We are never static. We are always in motion of some kind, regardless of circumstances. As a result, we can “never go home again.” We never return to where we were. Time is neither a straight line nor a circle. It is a combination of the two – a spiral. We see this everywhere. There are similar cycles as time moves forward. As you travel along, you can reach similar spots in the cycle, but you can never be at the exact same place twice. Things may happen along the way that provide a sharp revelation of perspective, an epiphany even. At one point in my harrowing medical episode I had the tangible sensation of impending death. And I was okay with it. In fact, it was the most peace I have ever felt. Brain chemicals at work? Maybe. Something more profound? Maybe. I can’t say that in these years I’ve figured it out … and that’s okay! What I do know is that we are imperfect and can’t know everything. We always seem to want answers, but that isn’t realistic because we are limited creatures. For example, through modern physics we only understand about 5% of reality.
So what is coming around the bend? I don’t know. But I do know that no matter what life brings us, and it doesn’t have to be near death or brain surgery, we will never recover from it.

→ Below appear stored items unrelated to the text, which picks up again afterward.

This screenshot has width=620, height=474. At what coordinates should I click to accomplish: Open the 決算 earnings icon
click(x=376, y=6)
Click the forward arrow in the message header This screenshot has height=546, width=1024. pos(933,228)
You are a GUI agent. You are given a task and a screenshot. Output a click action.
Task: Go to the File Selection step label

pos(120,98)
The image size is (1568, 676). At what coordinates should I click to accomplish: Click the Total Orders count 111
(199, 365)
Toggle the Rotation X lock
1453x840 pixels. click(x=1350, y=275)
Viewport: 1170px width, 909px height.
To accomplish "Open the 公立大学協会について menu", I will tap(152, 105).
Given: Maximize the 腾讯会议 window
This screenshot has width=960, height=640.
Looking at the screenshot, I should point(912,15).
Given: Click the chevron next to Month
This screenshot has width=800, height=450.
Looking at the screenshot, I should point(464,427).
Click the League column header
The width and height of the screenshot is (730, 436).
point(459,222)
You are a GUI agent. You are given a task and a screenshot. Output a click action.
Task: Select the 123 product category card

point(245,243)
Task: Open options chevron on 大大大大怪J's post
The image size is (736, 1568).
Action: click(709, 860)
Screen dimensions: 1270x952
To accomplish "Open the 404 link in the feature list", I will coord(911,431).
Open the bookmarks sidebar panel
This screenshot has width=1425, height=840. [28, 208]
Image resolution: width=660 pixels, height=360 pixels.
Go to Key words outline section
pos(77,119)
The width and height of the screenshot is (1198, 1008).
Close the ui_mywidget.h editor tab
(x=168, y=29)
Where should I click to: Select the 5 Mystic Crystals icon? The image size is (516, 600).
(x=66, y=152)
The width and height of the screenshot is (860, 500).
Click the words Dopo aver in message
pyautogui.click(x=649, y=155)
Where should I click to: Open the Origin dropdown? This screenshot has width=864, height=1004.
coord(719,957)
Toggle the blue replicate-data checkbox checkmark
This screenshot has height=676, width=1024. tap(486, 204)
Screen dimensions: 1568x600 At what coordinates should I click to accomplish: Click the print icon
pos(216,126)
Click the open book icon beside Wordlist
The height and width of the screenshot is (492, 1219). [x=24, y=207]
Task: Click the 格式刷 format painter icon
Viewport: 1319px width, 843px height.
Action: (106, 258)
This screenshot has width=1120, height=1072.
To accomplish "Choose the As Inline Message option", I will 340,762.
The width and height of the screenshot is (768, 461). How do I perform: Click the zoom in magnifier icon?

Why not? Because we are not about Recovery, we are about Transition. We travel on our path through time and the cycles of life never returning to the same place but hopefully learning and changing along the way. All along the way we learn something new (perhaps about ourselves or the world or whatever), we change, we are changed. And this is why I hope each of us never recovers from anything but instead we are transformed by the experience. Rejoice, mourn, be humbled, be awed, as is appropriate, but embrace it as best you can because it will happen whether you want it to or not.
Enjoy the ride!
* My outstanding doctor, then of U.Va. Medical Center, performed a surgical resection of a cavernous malformation in my cerebellum that had bled into the surrounding brain tissue threatening my life and well being.